[[ AVAILABLE DATA open ]]
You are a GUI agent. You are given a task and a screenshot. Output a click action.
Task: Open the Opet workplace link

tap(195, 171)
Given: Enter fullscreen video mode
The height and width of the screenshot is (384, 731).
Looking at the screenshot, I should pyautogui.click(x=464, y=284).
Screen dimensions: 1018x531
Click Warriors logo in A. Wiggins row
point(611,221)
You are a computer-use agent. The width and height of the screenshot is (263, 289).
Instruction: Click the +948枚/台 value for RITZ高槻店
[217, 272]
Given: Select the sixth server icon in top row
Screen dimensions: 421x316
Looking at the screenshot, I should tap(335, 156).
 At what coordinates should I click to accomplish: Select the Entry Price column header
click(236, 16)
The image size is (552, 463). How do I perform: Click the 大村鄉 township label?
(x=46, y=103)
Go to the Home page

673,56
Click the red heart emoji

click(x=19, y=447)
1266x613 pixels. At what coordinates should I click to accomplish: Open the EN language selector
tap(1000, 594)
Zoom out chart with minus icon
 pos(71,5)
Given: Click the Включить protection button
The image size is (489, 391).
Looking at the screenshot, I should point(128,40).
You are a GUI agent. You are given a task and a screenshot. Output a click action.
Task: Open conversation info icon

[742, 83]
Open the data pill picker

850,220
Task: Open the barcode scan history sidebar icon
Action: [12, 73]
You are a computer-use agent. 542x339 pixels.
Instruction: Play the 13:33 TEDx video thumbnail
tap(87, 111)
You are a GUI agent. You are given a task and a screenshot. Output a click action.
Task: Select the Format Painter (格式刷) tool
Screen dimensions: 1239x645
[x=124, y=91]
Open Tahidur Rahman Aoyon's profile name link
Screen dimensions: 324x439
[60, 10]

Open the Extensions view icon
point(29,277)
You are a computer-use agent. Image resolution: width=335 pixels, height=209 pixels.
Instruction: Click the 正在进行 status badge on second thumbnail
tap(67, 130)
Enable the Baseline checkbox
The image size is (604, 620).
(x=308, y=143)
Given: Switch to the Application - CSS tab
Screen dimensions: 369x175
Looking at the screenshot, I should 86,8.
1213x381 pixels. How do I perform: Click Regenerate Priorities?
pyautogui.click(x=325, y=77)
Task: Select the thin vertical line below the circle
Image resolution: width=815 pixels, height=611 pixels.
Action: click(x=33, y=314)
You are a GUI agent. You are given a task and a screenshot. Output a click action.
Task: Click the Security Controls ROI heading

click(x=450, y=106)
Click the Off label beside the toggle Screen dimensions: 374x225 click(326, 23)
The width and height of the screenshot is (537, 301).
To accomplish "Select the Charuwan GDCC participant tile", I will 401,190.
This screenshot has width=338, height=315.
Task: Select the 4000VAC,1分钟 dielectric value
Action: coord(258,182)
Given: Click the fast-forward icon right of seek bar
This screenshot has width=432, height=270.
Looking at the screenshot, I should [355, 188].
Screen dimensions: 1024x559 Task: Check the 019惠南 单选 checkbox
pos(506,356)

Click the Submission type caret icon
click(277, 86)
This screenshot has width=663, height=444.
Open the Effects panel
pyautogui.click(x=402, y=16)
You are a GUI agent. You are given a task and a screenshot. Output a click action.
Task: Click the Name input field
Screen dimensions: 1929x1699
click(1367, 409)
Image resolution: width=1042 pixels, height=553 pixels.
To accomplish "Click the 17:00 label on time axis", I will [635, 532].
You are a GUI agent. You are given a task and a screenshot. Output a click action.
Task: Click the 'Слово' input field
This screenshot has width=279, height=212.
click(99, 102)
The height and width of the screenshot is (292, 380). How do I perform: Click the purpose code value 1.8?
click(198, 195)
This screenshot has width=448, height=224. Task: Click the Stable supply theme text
[[ AVAILABLE DATA closed ]]
- **TASK GOAL**: The reply is to be one number, the count of lines in the records above that contain "computer".

- **WRITTEN ANSWER**: 3